In my evolution from a would-be reformer of the GOP to a supporter of President-elect Obama, I have been asked the inevitable “why” and “how” questions — and I have answered those questions, indirectly. But I’ve never gone so far as to admit what I will admit now: I am no longer a Republican. I am no longer a conservative.
To be clear: I still believe in many of the principles that first led me to the Republican Party. I still have a number of conservative tendencies. But of this party and movement, as they are defined today, I am no more.
There are some, I’m sure, who will ask why, rather than leaving the fold at this darkest of moments, I don’t join the countless other voices who are now in various stages of bemoaning the shape of the party, offering opinions on what went wrong, re-assessing fundamentals, and suggesting steps to reform.
Two reasons. First, I’m not convinced any of it will do any good.
Though not entirely, the Republican party and conservative movement today are increasingly limited to an unseemly combination of non-thinkers, hardliners, and reactionaries — and I suspect both the party and movement will become more hardline before softening, grow less rational before wisening up.
Granted, Britain’s Tories eventually regrouped and identified a path to resurgence. But they never, as Andrew Sullivan reminds us, “went so far off the cliff as to nominate a Palin.” (And yes, there may be more substance to Gov. Palin than her caricature suggests, but for now, she seems all-too-willing to serve as a presumptive leader of the non-thinking hardline reactionaries.)
Second, I believe there’s significant merit in Austin Bramwell’s thesis that “Non-movement conservatives have … done more (than movement conservatives) to advance conservative ideas.” Or, as Bramwell concludes: “Conservative ideas will flourish only after conservatism is forgotten.”

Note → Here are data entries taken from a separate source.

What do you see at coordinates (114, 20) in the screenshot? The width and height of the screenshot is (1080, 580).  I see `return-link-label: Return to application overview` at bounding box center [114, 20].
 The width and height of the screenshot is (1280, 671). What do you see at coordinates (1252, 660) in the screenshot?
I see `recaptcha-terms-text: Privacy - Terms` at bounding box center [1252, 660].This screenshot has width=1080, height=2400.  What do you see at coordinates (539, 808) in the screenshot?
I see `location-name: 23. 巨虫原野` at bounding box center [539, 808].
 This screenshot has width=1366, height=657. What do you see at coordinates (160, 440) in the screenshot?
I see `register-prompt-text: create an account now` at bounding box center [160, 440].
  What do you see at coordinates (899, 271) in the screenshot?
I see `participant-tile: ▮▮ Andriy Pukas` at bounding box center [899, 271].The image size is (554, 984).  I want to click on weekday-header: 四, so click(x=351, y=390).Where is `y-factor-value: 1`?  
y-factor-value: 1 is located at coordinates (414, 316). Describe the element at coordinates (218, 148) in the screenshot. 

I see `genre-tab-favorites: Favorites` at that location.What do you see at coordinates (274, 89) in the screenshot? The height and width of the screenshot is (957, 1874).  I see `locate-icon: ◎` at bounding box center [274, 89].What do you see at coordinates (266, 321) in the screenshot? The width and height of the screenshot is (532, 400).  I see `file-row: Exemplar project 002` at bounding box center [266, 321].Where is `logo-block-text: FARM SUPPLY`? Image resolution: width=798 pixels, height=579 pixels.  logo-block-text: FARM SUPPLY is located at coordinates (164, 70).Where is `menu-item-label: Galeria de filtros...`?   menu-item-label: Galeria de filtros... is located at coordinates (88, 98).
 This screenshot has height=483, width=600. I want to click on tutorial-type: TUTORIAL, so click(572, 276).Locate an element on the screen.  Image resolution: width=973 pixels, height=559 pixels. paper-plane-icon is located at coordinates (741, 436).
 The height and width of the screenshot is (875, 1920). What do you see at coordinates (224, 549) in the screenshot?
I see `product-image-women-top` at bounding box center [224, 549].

A potential case-in-point: Rahm Emanuel. In his recent interview with Jason Riley of the Wall Street Journal’s editorial board, Emanuel frequently sounded more “conservative” than the so-called conservatives. One example:
“I don’t think the country is yearning for an ideological answer. If anything it’s the opposite. They want real solutions to real problems. And if we do an ideological test, we will fail. Our challenge is to work to solve the actual problems that the country is facing, not work to satisfy any constituency or ideological wing of the party.”
You might argue that those words are a ruse, that they’re not reflective of the actual paradigm from which Emanuel operates. The evidence is against you. Two years ago, it was Emanuel who “made a tactical decision to recruit candidates who opposed abortion rights and gun control to run in more conservative-leaning districts” — a decision that “meant passing over more ideologically pure candidates, which didn’t sit well with some orthodox liberals.”
These points beg the question: If a Democrat can be conservative, if Democratic candidates can seamlessly co-opt entire planks in today’s Republican platform — pro-life, pro-gun, and in the case of the newly ascendant Blue Dogs, fiscal responsibility — then why bother with two parties?
It’s a fair question, and my answer to it represents yet another reason why I am no longer a Republican.